La gente tampoco estaba dispuesta a abandonar sus casas, derruidas y todo. En Maca, un pueblo que se viene hundiendo desde hace varios años, una anciana desdeñaba los ruegos de sus hijos, quienes deseaban llevarla a un lugar más seguro. Allí había nacido y vivido y la rabia de los temblores no la amilanaban.
De acuerdo a los ingenieros, las decenas de réplicas del sismo eran parte del “reacomodo” de la tierra. Yo diría que más bien eran un desacomodo. Hoy por la mañana, vi a la alcaldesa de Ichupampafrustrada por el último remezón. Varias paredes cayeron, y la municipalidad comenzó a presentar grietas.

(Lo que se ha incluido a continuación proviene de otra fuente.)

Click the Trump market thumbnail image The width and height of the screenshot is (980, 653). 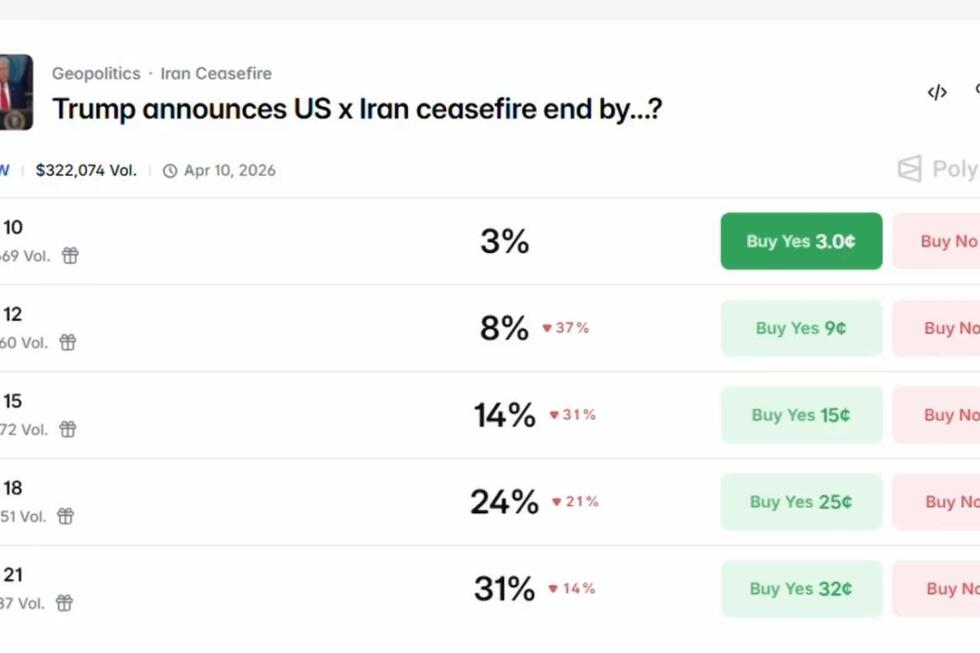pos(15,92)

Allí estaban alojadas parte de nuestras tropas y el teniente al mando me señalaba las rajaduras de la última noche, pero, ya acostumbrados al vaivén de la tierra, los soldados ni se movieron.
Las veces anteriores que he estado aquí, observé que el flujo turístico era tan importante que la población local no era propensa a las huelgas ni a los bloqueos de carretera. Ni pensarlas. La vida tiene varios idiomas: campesinos que hablan por celular en quechua, letreros en pueblos vacíos que dicen “toilette” a precios bajos y el inglés a la entrada de los restaurantes y en los menús. Los turistas no ignoran la tragedia del temblor, pero viven al margen y no frecuentan los derrumbes.

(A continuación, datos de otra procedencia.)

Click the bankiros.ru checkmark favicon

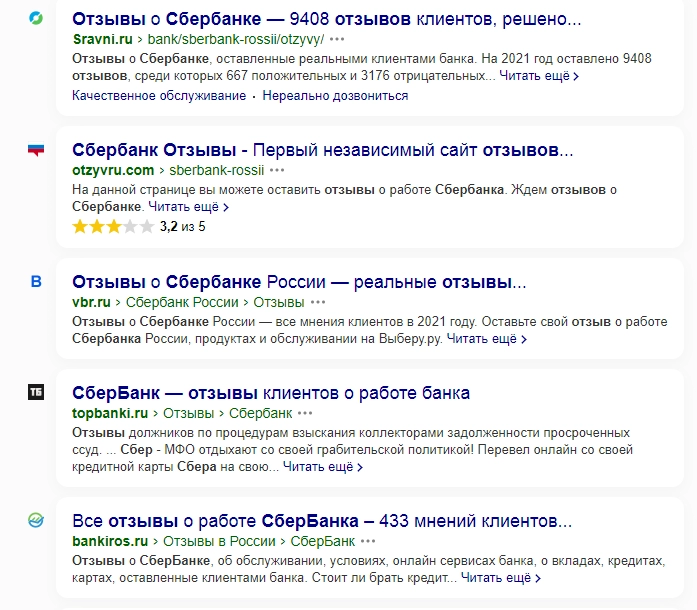coord(36,520)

Finalmente, seremos dos centenares de soldados que seguiremos restableciendo la vida en las casas. Tenemos que limpiarlas, instalar carpas, habilitar escuelas, abrir los canales de agua cerrados por las piedras y ayudar en la descarga de la ayuda humanitaria. Hemos recorrido Coporaque, Madrigal (cuyo camino de acceso recién se pudo abrir el jueves)Achoma y terminaremos en Lari y Maca. La tierra sigue temblando bajo nuestros pies. La buena voluntad ha permitido superar el desorden inicial, la desesperación y el miedo.
La hospitalidad de la gente no tiene límite. Vamos por los pueblos y los campesinos nos llevan a ver sus casas y sus daños, nos señalan donde murió la gente y qué cosa golpeó a los heridos. Cinco días después, la fiesta de la virgen ya no existe, las réplicas son una costumbre, las polvaredas se unen al sol de la sierra y a los ojos menesterosos de los damnificados. A veces, creo, que los terremotos son esa oportunidad para los pueblos de volver a nacer, de volver a hacerse; o de condenarse a la pobreza para la próxima eternidad.